For this exercise, please return exactly the line containing "The width and" and each line after it through the end of the records, with no pictures included.
* * * * *
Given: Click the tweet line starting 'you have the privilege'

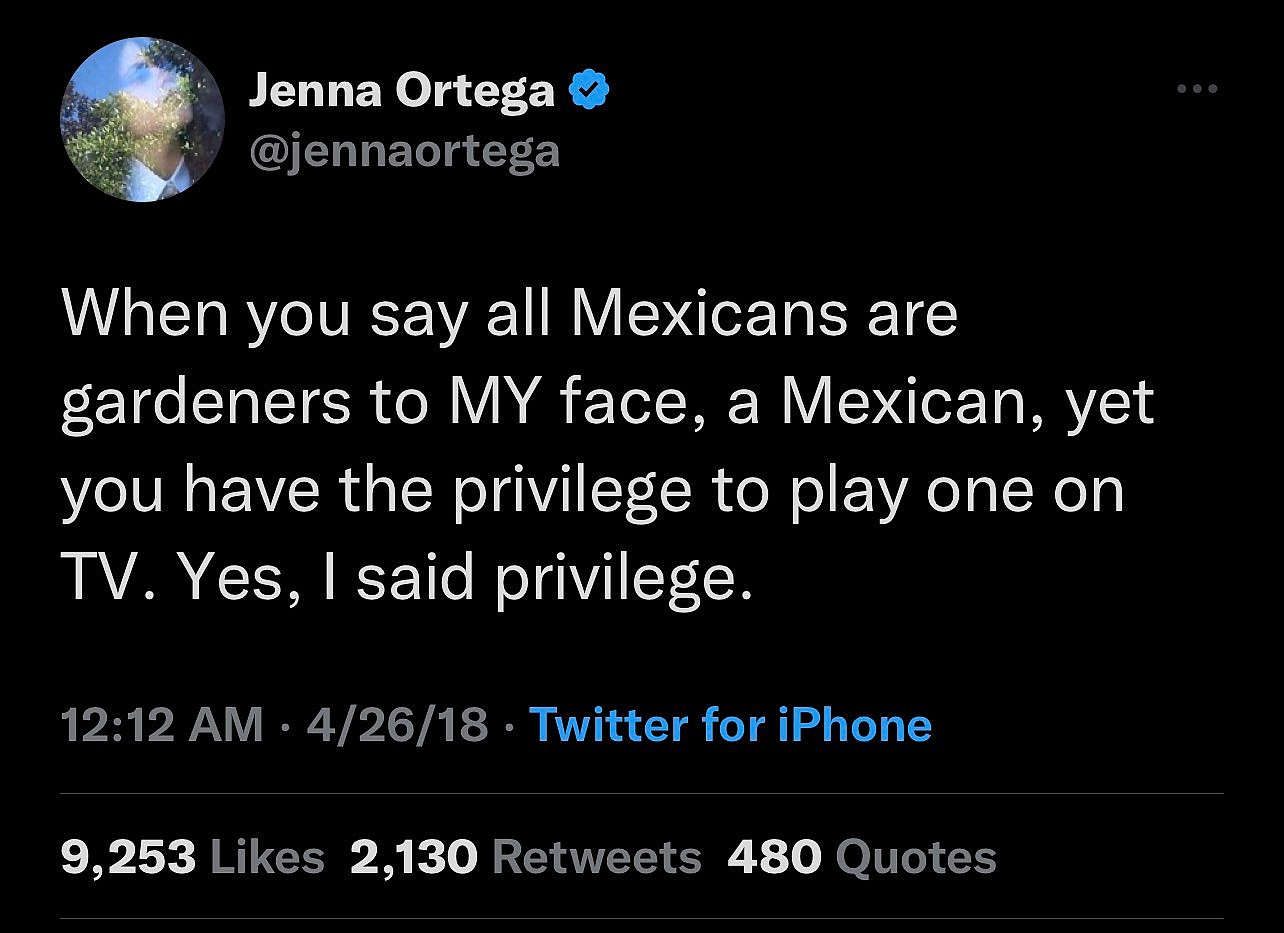Looking at the screenshot, I should (x=592, y=490).
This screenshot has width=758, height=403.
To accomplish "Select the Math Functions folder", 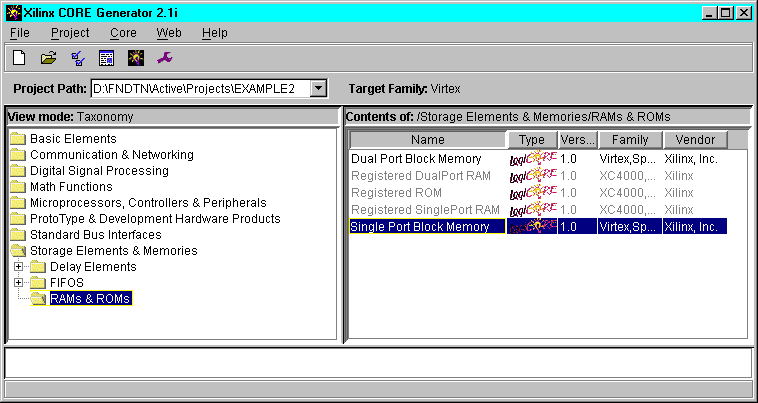I will (71, 187).
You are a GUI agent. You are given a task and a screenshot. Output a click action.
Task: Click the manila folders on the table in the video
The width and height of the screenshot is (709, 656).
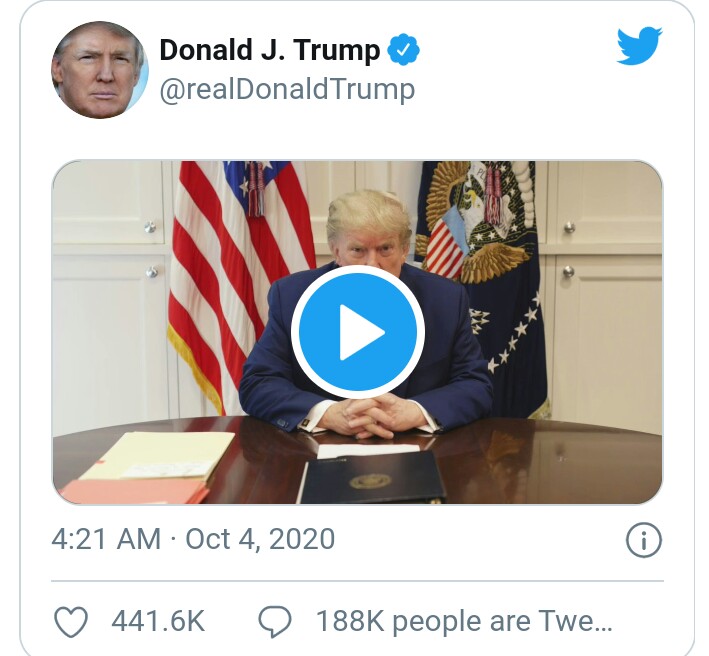coord(147,468)
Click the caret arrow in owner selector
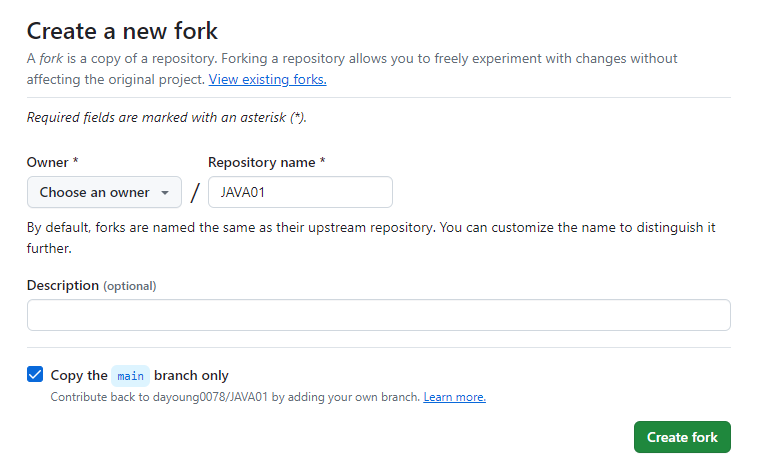This screenshot has width=771, height=476. pos(165,192)
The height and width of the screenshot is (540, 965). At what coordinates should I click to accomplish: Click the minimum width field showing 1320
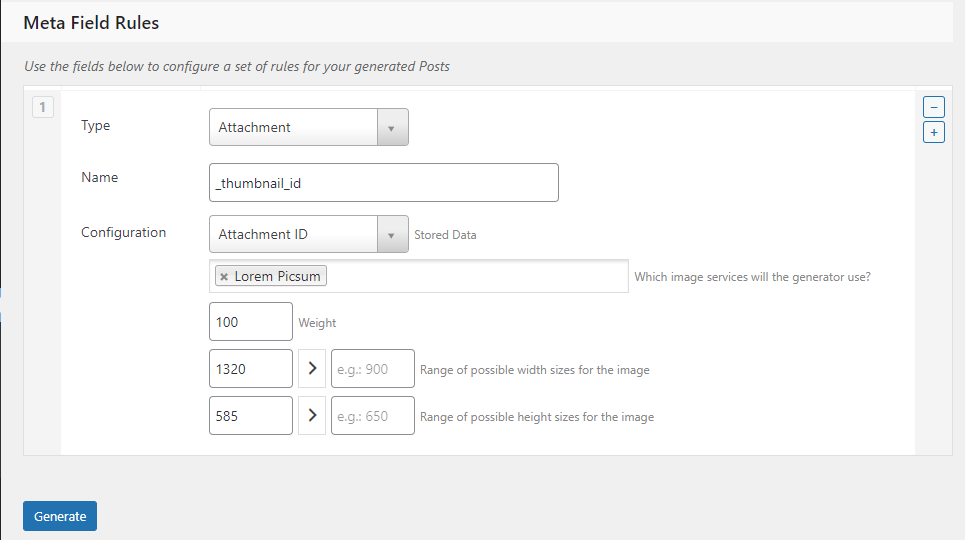pos(251,369)
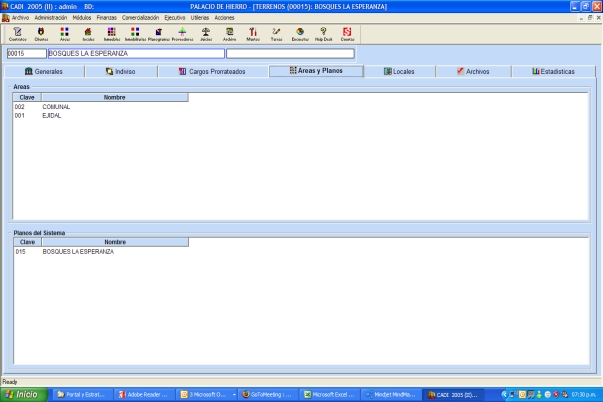
Task: Launch the Help Desk toolbar icon
Action: click(323, 34)
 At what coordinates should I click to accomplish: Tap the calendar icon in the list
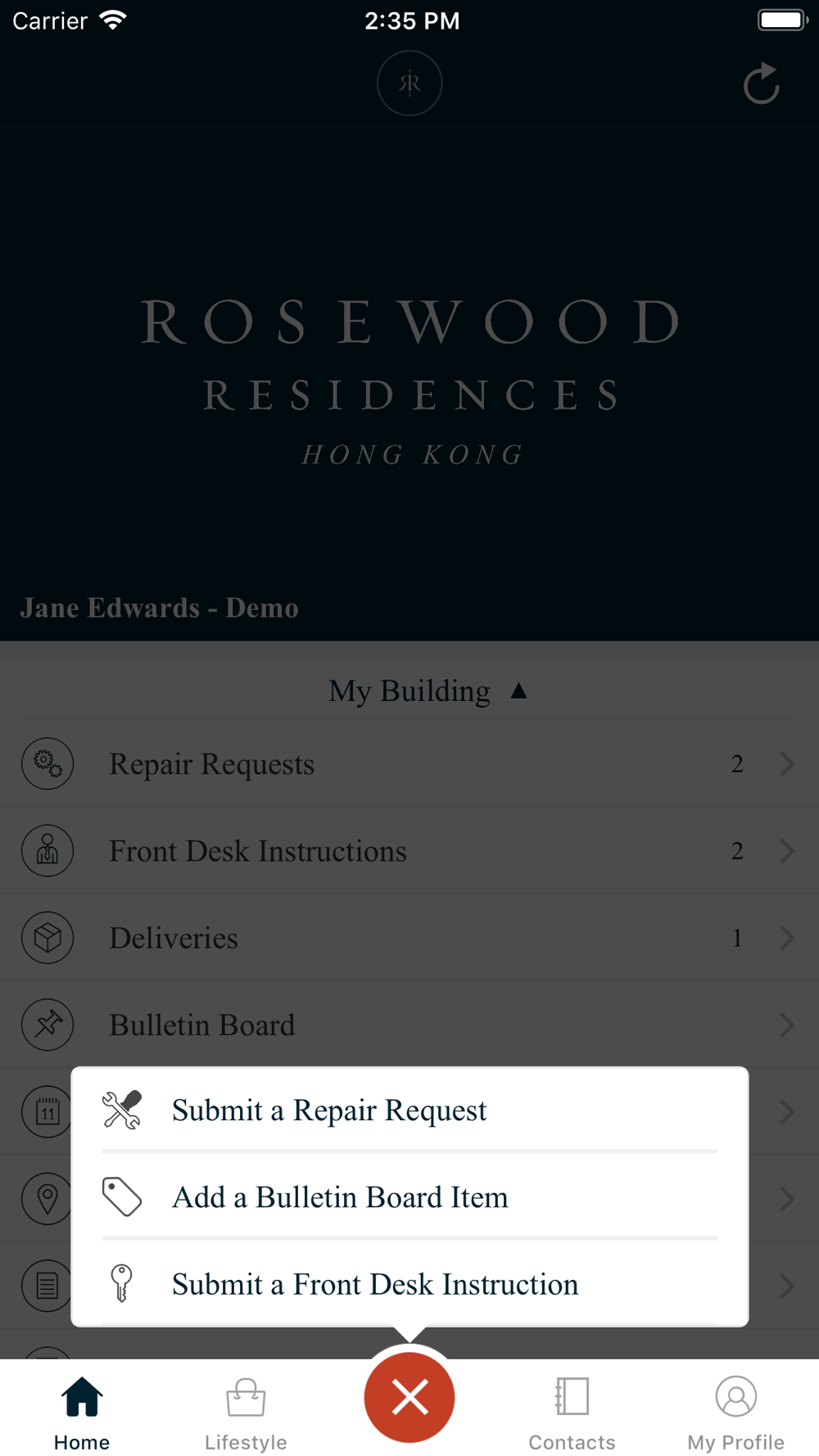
* * * * *
▸ ANSWER FOR THIS EXERCISE
The width and height of the screenshot is (709, 656).
coord(147,468)
Click the caret arrow in owner selector
This screenshot has width=771, height=476. pos(165,192)
The height and width of the screenshot is (540, 965). At what coordinates should I click to accomplish: Click the minimum width field showing 1320
pos(251,369)
Task: Launch the Help Desk toolbar icon
Action: click(323, 34)
 At what coordinates should I click to accomplish: Tap the calendar icon in the list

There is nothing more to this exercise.